### WHAT YOU HAVE TO DO:
An exact retyping of every record is required.
(Beginning of SOURCE MATERIAL)
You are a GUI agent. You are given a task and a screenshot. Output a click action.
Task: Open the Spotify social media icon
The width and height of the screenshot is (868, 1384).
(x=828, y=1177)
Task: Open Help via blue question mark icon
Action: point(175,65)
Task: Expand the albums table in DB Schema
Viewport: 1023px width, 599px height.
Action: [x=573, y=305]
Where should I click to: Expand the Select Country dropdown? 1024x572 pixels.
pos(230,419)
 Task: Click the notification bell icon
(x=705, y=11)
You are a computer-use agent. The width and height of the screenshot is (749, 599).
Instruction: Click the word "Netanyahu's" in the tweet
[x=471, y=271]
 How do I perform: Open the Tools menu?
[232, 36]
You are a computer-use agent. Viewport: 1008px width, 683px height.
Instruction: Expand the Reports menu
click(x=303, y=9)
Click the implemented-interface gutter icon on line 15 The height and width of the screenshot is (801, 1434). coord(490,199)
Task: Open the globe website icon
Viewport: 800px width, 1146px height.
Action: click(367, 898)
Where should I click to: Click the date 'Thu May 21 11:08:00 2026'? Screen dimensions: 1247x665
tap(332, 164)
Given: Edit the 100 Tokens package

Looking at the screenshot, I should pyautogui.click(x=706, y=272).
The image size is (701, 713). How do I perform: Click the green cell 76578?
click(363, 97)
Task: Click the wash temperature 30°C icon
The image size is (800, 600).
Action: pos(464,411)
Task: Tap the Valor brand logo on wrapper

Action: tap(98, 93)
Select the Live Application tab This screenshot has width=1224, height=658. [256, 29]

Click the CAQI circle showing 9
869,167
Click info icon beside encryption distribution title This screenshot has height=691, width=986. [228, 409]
(End of SOURCE MATERIAL)
### RESPONSE TO THE EXERCISE:
You are a GUI agent. You are given a task and a screenshot. Output a click action.
Task: Open the Spotify social media icon
The width and height of the screenshot is (868, 1384).
(x=828, y=1177)
Task: Open Help via blue question mark icon
Action: point(175,65)
Task: Expand the albums table in DB Schema
Viewport: 1023px width, 599px height.
Action: [x=573, y=305]
Where should I click to: Expand the Select Country dropdown? 1024x572 pixels.
pos(230,419)
 Task: Click the notification bell icon
(x=705, y=11)
You are a computer-use agent. The width and height of the screenshot is (749, 599).
Instruction: Click the word "Netanyahu's" in the tweet
[x=471, y=271]
 How do I perform: Open the Tools menu?
[232, 36]
You are a computer-use agent. Viewport: 1008px width, 683px height.
Instruction: Expand the Reports menu
click(x=303, y=9)
Click the implemented-interface gutter icon on line 15 The height and width of the screenshot is (801, 1434). coord(490,199)
Task: Open the globe website icon
Viewport: 800px width, 1146px height.
Action: click(367, 898)
Where should I click to: Click the date 'Thu May 21 11:08:00 2026'? Screen dimensions: 1247x665
tap(332, 164)
Given: Edit the 100 Tokens package

Looking at the screenshot, I should pyautogui.click(x=706, y=272).
The image size is (701, 713). How do I perform: Click the green cell 76578?
click(363, 97)
Task: Click the wash temperature 30°C icon
The image size is (800, 600).
Action: pos(464,411)
Task: Tap the Valor brand logo on wrapper

Action: tap(98, 93)
Select the Live Application tab This screenshot has width=1224, height=658. [256, 29]

Click the CAQI circle showing 9
869,167
Click info icon beside encryption distribution title This screenshot has height=691, width=986. [228, 409]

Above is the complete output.